What you have to do:
Only an exact copy is wanted: the lines from the one holding "Where should I click to: Copy" through the last line below, minus the pictures.

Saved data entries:
<<<<

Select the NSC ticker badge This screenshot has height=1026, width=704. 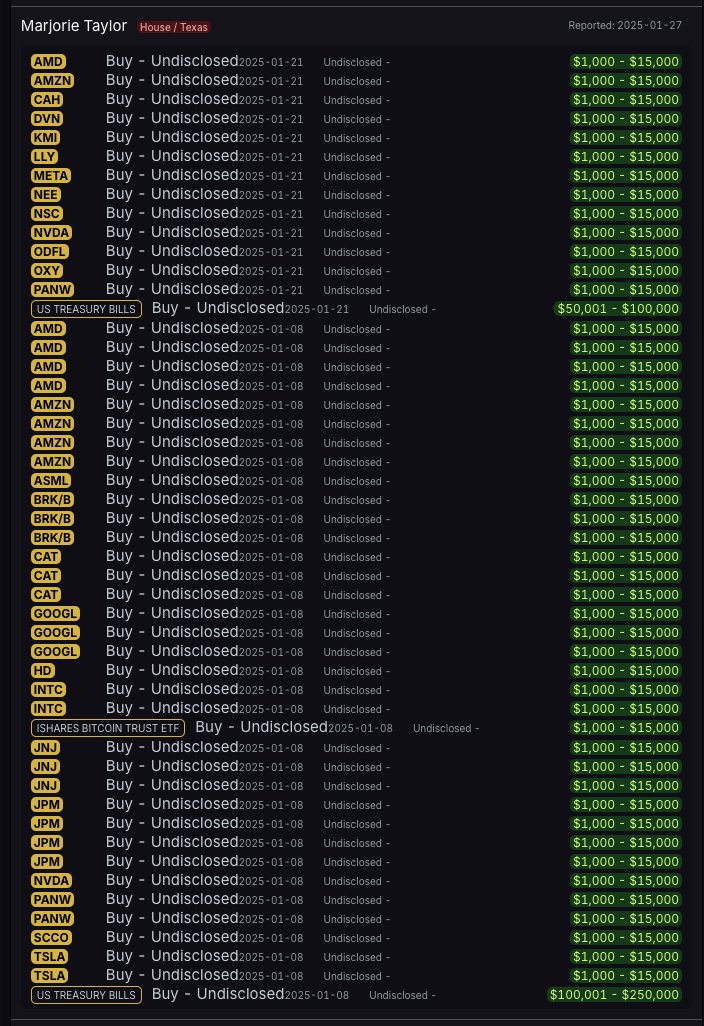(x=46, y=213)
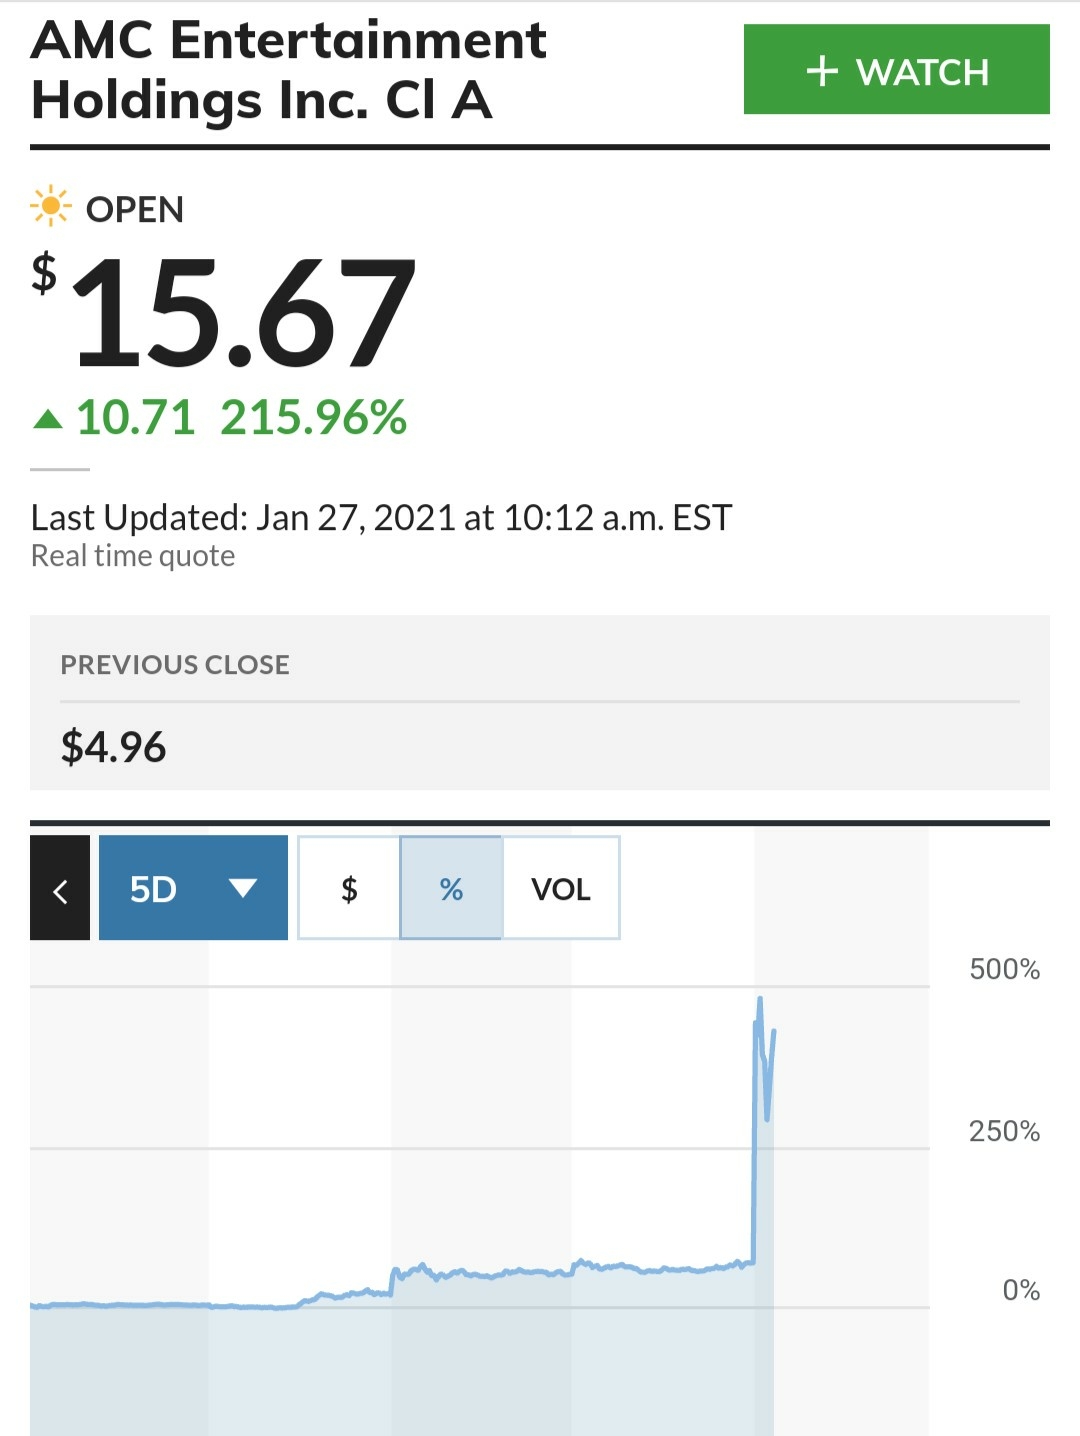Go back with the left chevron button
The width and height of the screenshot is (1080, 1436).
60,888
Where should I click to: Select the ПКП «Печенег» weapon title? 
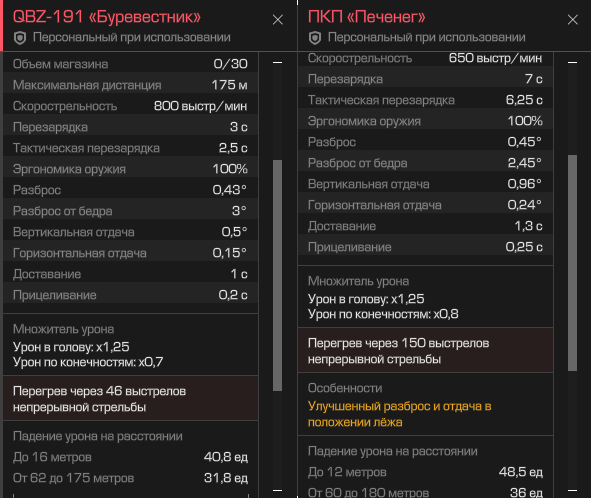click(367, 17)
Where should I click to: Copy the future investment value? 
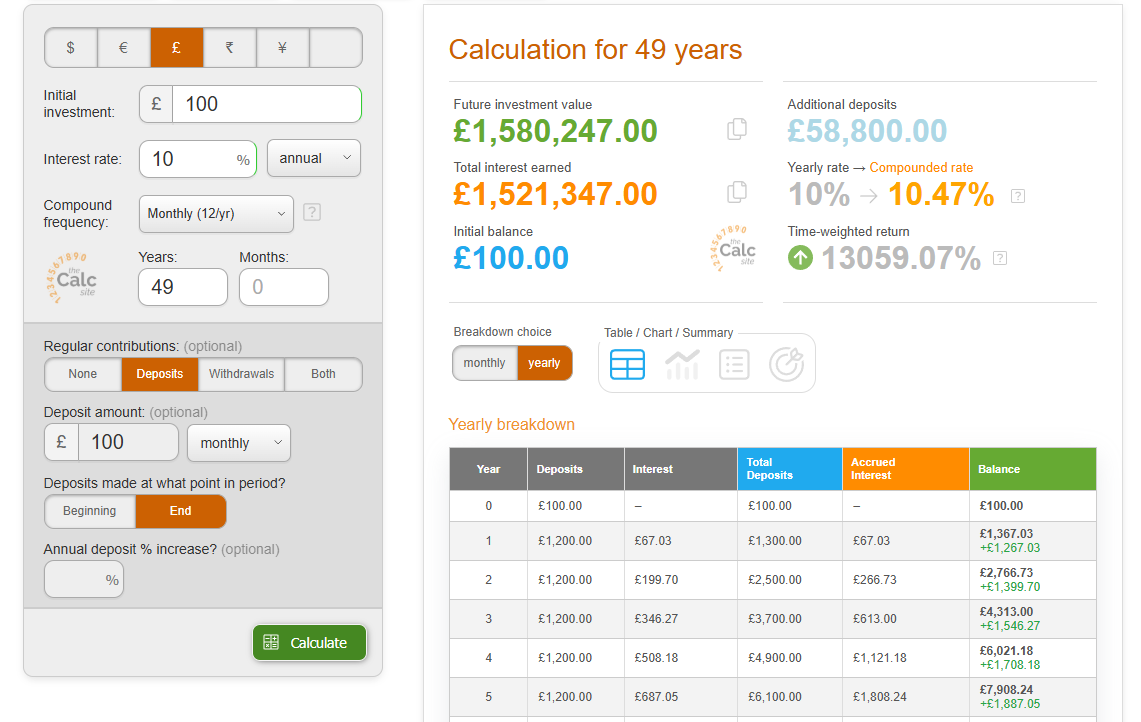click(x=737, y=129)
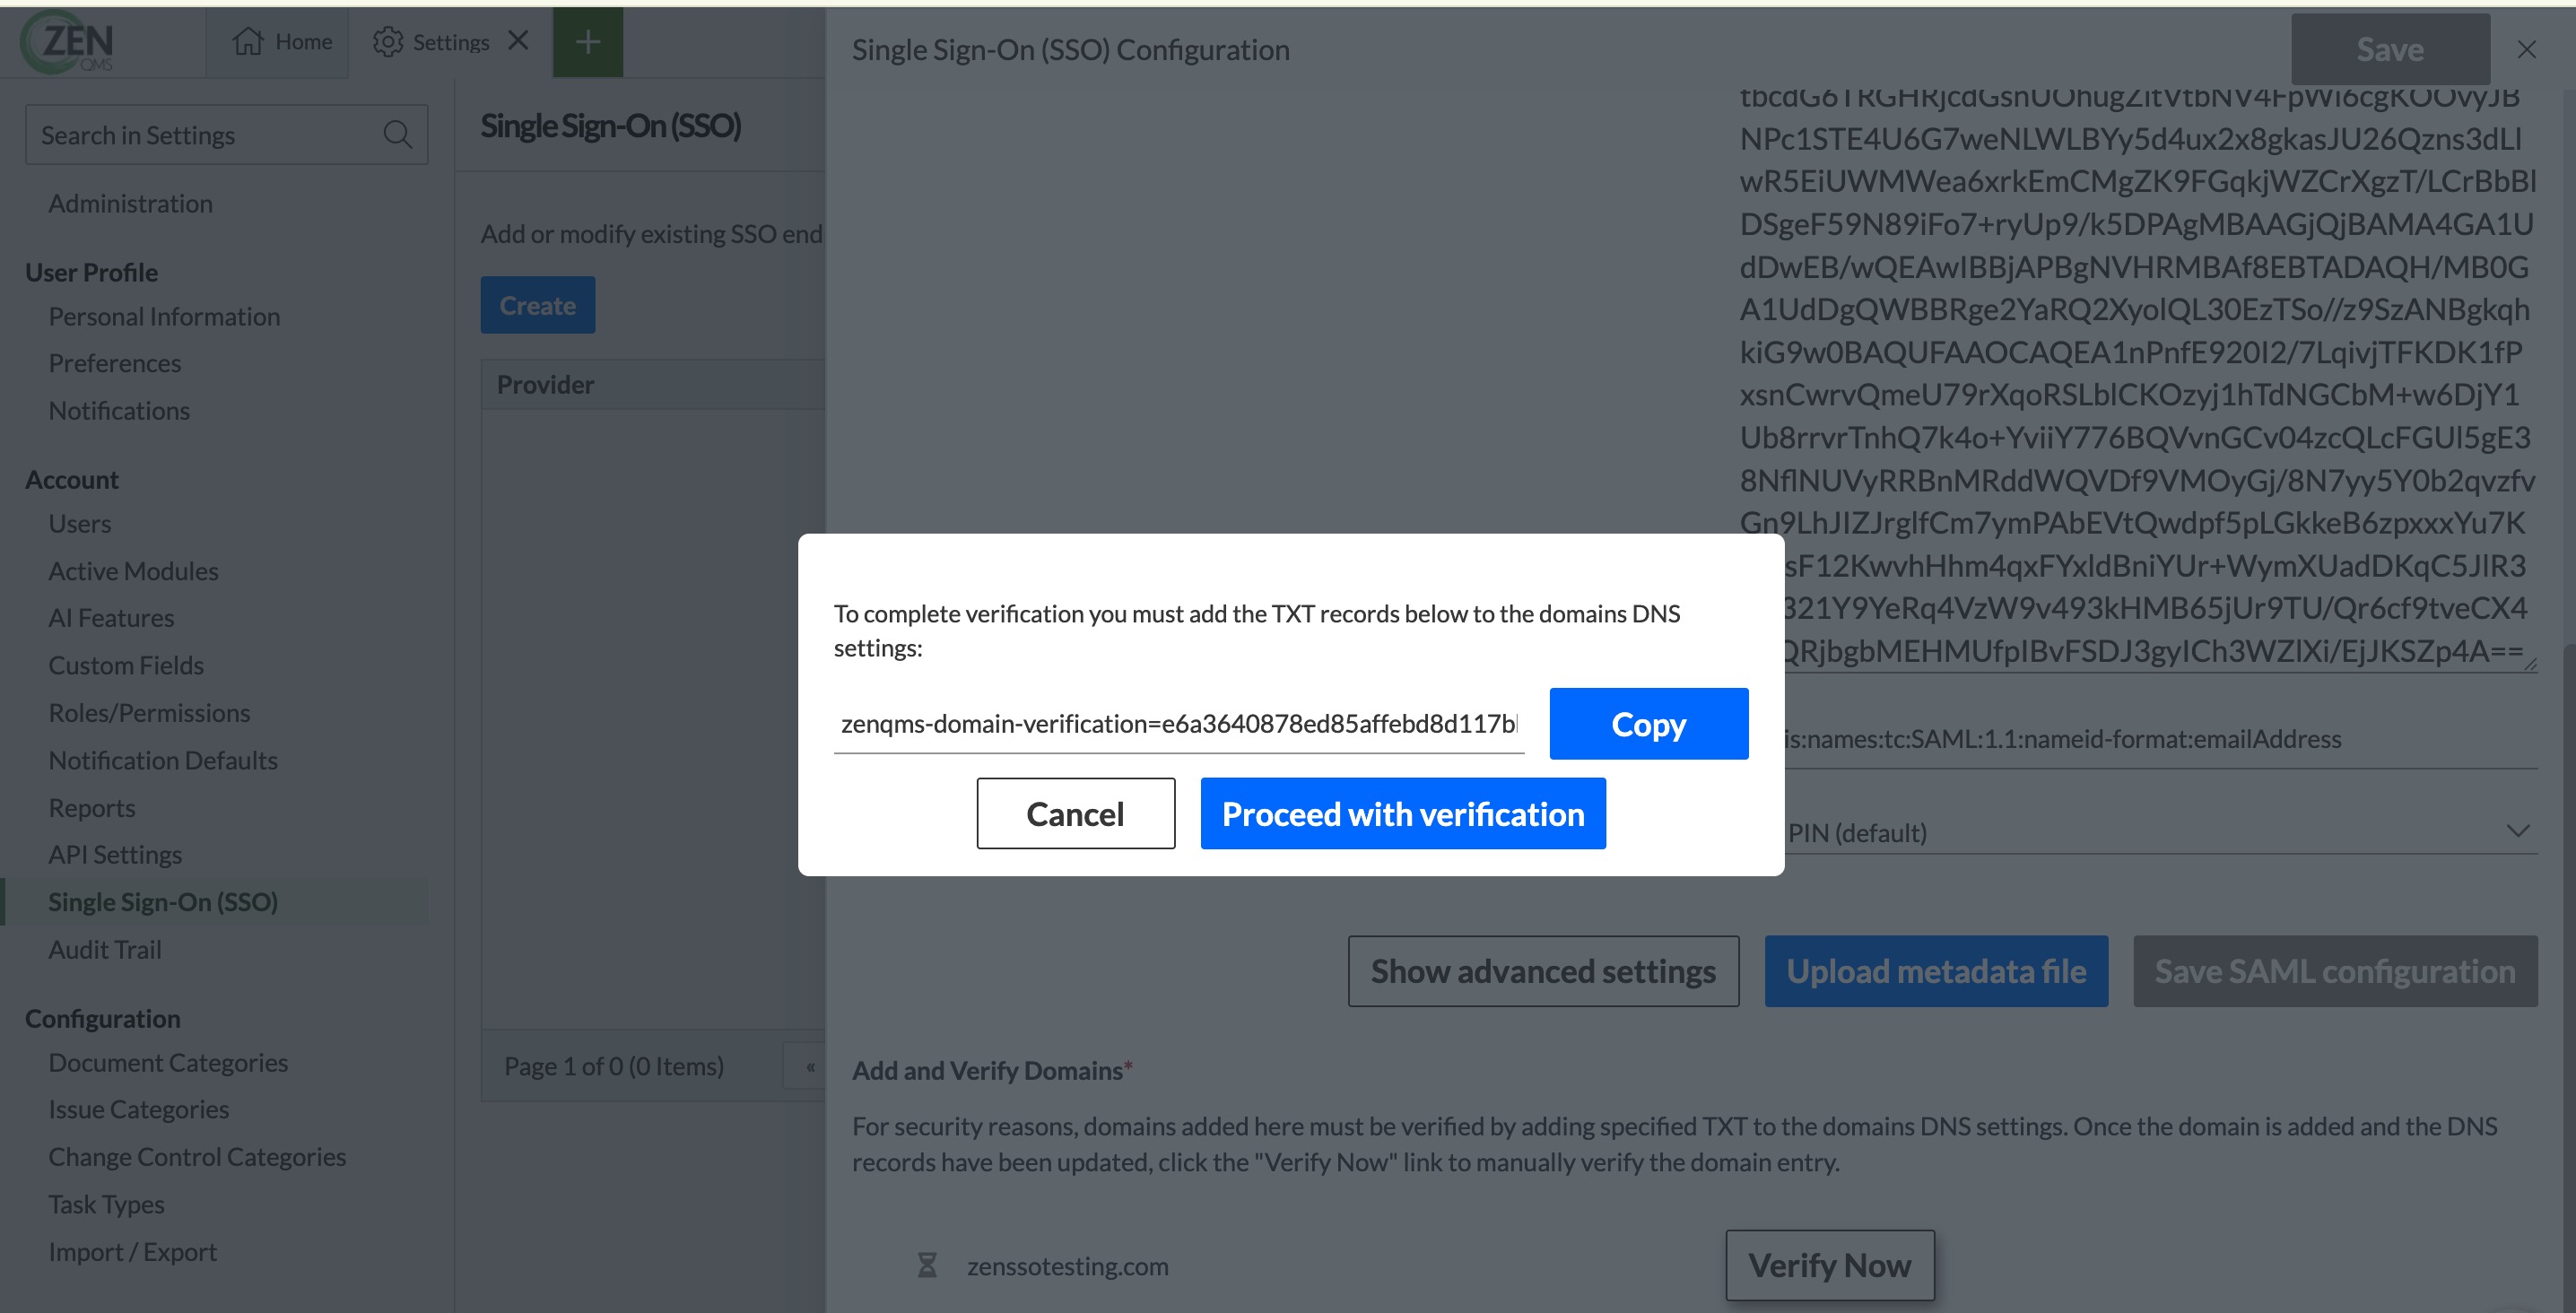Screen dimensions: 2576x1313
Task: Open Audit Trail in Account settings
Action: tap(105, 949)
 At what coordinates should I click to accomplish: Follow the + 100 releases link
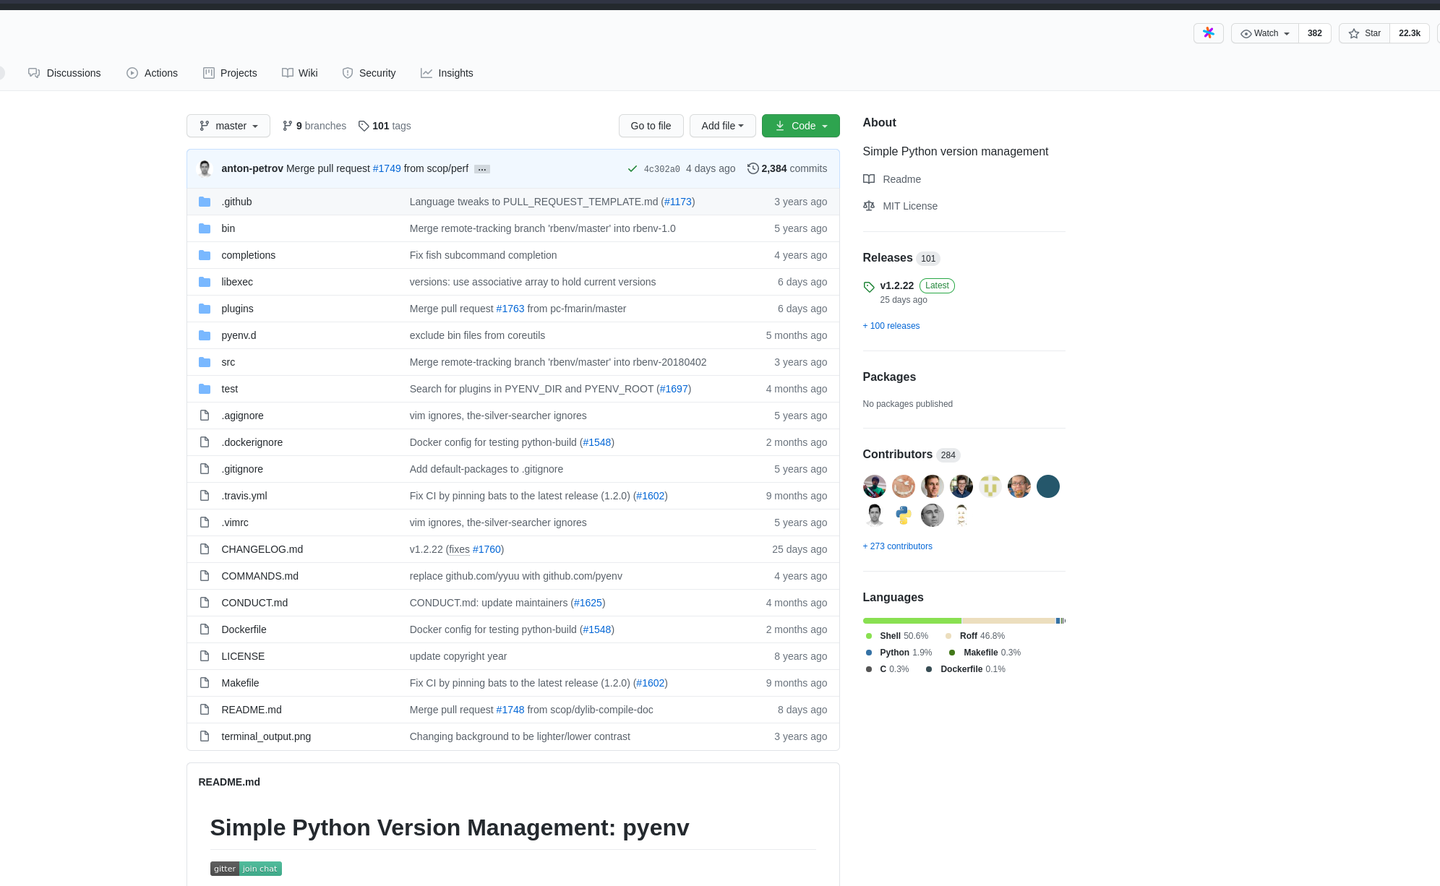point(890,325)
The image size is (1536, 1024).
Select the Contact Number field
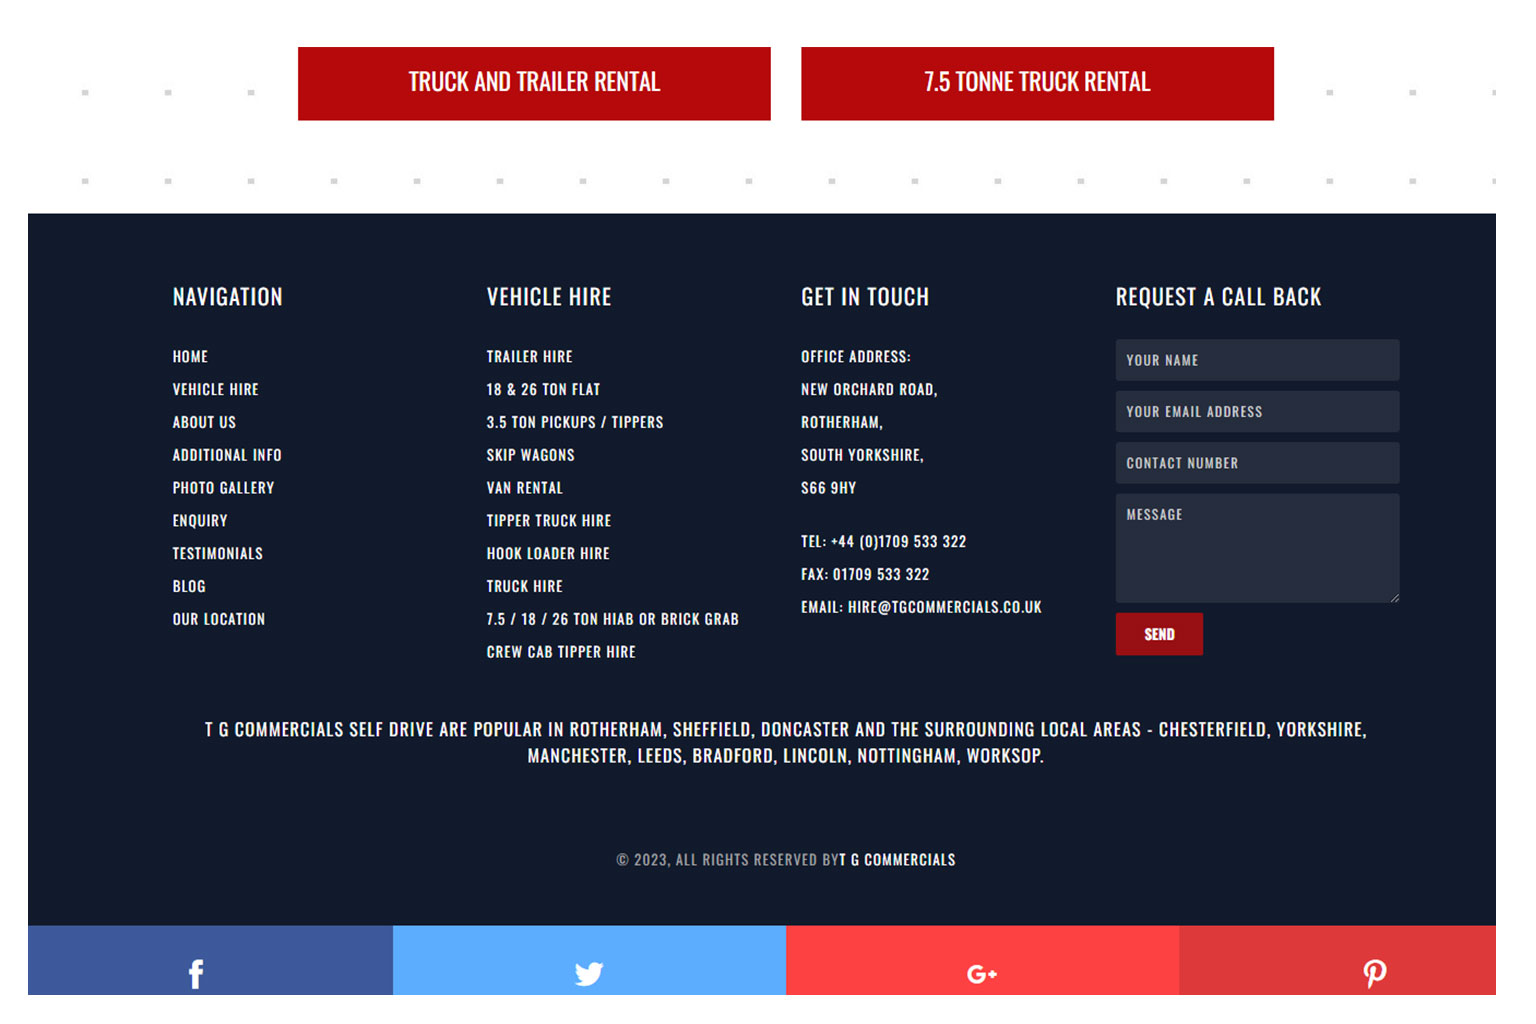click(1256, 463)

>>>>

Exercise output:
Where should I click to: Copy the future investment value? 
click(x=737, y=129)
Screen dimensions: 2576x1313
Task: Open Audit Trail in Account settings
Action: tap(105, 949)
 At what coordinates should I click to accomplish: Follow the + 100 releases link
point(890,325)
The image size is (1536, 1024).
Select the Contact Number field
click(1256, 463)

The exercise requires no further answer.